BEGIN

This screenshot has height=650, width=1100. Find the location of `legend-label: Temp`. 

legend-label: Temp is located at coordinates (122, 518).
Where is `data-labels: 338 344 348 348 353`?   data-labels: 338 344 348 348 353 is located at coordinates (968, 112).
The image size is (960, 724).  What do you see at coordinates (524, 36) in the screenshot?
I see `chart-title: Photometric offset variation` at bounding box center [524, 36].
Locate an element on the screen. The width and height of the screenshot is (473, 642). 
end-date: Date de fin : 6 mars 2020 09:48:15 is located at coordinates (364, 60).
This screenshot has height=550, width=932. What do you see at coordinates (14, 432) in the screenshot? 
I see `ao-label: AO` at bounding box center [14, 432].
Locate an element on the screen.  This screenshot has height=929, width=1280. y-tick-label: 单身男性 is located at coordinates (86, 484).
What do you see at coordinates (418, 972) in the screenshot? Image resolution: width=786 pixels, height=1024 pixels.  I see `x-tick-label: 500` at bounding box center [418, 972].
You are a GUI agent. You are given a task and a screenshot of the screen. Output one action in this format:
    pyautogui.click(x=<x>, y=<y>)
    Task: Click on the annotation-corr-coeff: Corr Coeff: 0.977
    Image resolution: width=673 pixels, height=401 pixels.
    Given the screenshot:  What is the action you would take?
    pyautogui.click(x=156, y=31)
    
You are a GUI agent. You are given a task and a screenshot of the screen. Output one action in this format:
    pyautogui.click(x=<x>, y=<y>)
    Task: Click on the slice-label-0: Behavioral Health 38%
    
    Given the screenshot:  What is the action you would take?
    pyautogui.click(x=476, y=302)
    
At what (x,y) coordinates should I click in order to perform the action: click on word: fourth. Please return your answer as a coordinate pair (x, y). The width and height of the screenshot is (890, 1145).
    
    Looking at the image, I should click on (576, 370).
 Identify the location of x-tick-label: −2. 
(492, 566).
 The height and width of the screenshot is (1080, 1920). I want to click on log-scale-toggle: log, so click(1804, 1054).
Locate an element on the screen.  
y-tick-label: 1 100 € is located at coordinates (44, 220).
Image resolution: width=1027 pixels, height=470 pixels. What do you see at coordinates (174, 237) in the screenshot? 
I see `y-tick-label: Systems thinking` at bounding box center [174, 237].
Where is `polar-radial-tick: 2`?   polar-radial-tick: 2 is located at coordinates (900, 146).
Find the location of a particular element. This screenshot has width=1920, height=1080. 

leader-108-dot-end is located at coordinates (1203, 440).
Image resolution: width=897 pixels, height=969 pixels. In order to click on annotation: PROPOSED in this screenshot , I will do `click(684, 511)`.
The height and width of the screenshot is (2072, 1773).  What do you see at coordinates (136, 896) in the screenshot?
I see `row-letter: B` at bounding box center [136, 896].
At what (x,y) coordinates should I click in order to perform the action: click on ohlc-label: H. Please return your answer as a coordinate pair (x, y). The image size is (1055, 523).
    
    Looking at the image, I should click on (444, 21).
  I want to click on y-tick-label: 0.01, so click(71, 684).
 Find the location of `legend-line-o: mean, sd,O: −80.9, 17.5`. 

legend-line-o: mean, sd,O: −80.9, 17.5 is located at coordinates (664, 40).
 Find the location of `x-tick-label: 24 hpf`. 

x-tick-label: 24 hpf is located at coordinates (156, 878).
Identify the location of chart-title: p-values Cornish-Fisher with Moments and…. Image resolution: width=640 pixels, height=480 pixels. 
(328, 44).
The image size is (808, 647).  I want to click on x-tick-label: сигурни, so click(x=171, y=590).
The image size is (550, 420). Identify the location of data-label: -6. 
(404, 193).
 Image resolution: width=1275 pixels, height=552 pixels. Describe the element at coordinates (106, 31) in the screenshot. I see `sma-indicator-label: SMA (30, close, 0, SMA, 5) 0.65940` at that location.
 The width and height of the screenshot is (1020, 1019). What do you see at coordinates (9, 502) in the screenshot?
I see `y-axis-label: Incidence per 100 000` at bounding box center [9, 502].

END

▶ _BRIEF_:
Reproduce verbatim the rows from the line containing "Image resolution: width=1027" through the line containing "leader-108-dot-end is located", both included.

▶ _COMPLETED EXERCISE_:
Image resolution: width=1027 pixels, height=470 pixels. What do you see at coordinates (174, 237) in the screenshot? 
I see `y-tick-label: Systems thinking` at bounding box center [174, 237].
Where is `polar-radial-tick: 2`?   polar-radial-tick: 2 is located at coordinates (900, 146).
Find the location of a particular element. This screenshot has width=1920, height=1080. 

leader-108-dot-end is located at coordinates (1203, 440).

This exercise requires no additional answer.